• Work required:
Retype the data below in full, keeping every character as it is.

────────────────────

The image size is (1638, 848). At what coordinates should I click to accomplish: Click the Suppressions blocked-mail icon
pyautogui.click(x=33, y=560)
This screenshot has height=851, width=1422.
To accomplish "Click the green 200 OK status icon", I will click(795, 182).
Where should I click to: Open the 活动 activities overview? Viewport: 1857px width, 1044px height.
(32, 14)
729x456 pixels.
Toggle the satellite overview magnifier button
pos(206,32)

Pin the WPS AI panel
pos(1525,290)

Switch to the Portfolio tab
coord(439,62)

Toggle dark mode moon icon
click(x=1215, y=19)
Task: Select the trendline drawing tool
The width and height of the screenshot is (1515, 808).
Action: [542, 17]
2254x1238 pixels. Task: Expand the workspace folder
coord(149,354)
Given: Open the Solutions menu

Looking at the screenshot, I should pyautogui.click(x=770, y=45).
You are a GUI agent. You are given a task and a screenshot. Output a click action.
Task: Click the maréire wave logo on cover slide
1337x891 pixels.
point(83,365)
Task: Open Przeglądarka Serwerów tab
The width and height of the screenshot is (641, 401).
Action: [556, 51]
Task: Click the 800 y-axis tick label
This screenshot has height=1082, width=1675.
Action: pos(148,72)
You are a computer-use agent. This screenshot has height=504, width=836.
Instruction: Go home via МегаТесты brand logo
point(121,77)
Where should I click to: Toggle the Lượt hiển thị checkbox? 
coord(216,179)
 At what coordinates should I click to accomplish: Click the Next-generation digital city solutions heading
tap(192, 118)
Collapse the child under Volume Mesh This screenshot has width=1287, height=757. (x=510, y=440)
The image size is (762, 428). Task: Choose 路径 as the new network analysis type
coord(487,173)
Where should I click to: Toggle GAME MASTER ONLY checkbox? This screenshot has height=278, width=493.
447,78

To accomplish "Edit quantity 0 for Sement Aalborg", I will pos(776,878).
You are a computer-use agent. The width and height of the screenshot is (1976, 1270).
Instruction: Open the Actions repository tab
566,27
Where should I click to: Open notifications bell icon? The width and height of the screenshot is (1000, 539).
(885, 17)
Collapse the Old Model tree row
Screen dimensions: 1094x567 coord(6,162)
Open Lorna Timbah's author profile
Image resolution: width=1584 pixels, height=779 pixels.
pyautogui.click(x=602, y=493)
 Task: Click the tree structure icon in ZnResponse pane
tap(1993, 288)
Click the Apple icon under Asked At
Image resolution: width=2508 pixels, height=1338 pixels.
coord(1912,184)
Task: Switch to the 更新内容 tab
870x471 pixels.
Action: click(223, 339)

────────────────────

• Task response:
The image size is (1638, 848). At what coordinates should I click to accomplish: Click the Suppressions blocked-mail icon
pyautogui.click(x=33, y=560)
This screenshot has height=851, width=1422.
To accomplish "Click the green 200 OK status icon", I will click(795, 182).
Where should I click to: Open the 活动 activities overview? Viewport: 1857px width, 1044px height.
(32, 14)
729x456 pixels.
Toggle the satellite overview magnifier button
pos(206,32)

Pin the WPS AI panel
pos(1525,290)

Switch to the Portfolio tab
coord(439,62)

Toggle dark mode moon icon
click(x=1215, y=19)
Task: Select the trendline drawing tool
The width and height of the screenshot is (1515, 808).
Action: [542, 17]
2254x1238 pixels. Task: Expand the workspace folder
coord(149,354)
Given: Open the Solutions menu

Looking at the screenshot, I should pyautogui.click(x=770, y=45).
You are a GUI agent. You are given a task and a screenshot. Output a click action.
Task: Click the maréire wave logo on cover slide
1337x891 pixels.
point(83,365)
Task: Open Przeglądarka Serwerów tab
The width and height of the screenshot is (641, 401).
Action: [556, 51]
Task: Click the 800 y-axis tick label
This screenshot has height=1082, width=1675.
Action: pos(148,72)
You are a computer-use agent. This screenshot has height=504, width=836.
Instruction: Go home via МегаТесты brand logo
point(121,77)
Where should I click to: Toggle the Lượt hiển thị checkbox? 
coord(216,179)
 At what coordinates should I click to accomplish: Click the Next-generation digital city solutions heading
tap(192, 118)
Collapse the child under Volume Mesh This screenshot has width=1287, height=757. (x=510, y=440)
The image size is (762, 428). Task: Choose 路径 as the new network analysis type
coord(487,173)
Where should I click to: Toggle GAME MASTER ONLY checkbox? This screenshot has height=278, width=493.
447,78

To accomplish "Edit quantity 0 for Sement Aalborg", I will pos(776,878).
You are a computer-use agent. The width and height of the screenshot is (1976, 1270).
Instruction: Open the Actions repository tab
566,27
Where should I click to: Open notifications bell icon? The width and height of the screenshot is (1000, 539).
(885, 17)
Collapse the Old Model tree row
Screen dimensions: 1094x567 coord(6,162)
Open Lorna Timbah's author profile
Image resolution: width=1584 pixels, height=779 pixels.
pyautogui.click(x=602, y=493)
 Task: Click the tree structure icon in ZnResponse pane
tap(1993, 288)
Click the Apple icon under Asked At
Image resolution: width=2508 pixels, height=1338 pixels.
coord(1912,184)
Task: Switch to the 更新内容 tab
870x471 pixels.
Action: click(223, 339)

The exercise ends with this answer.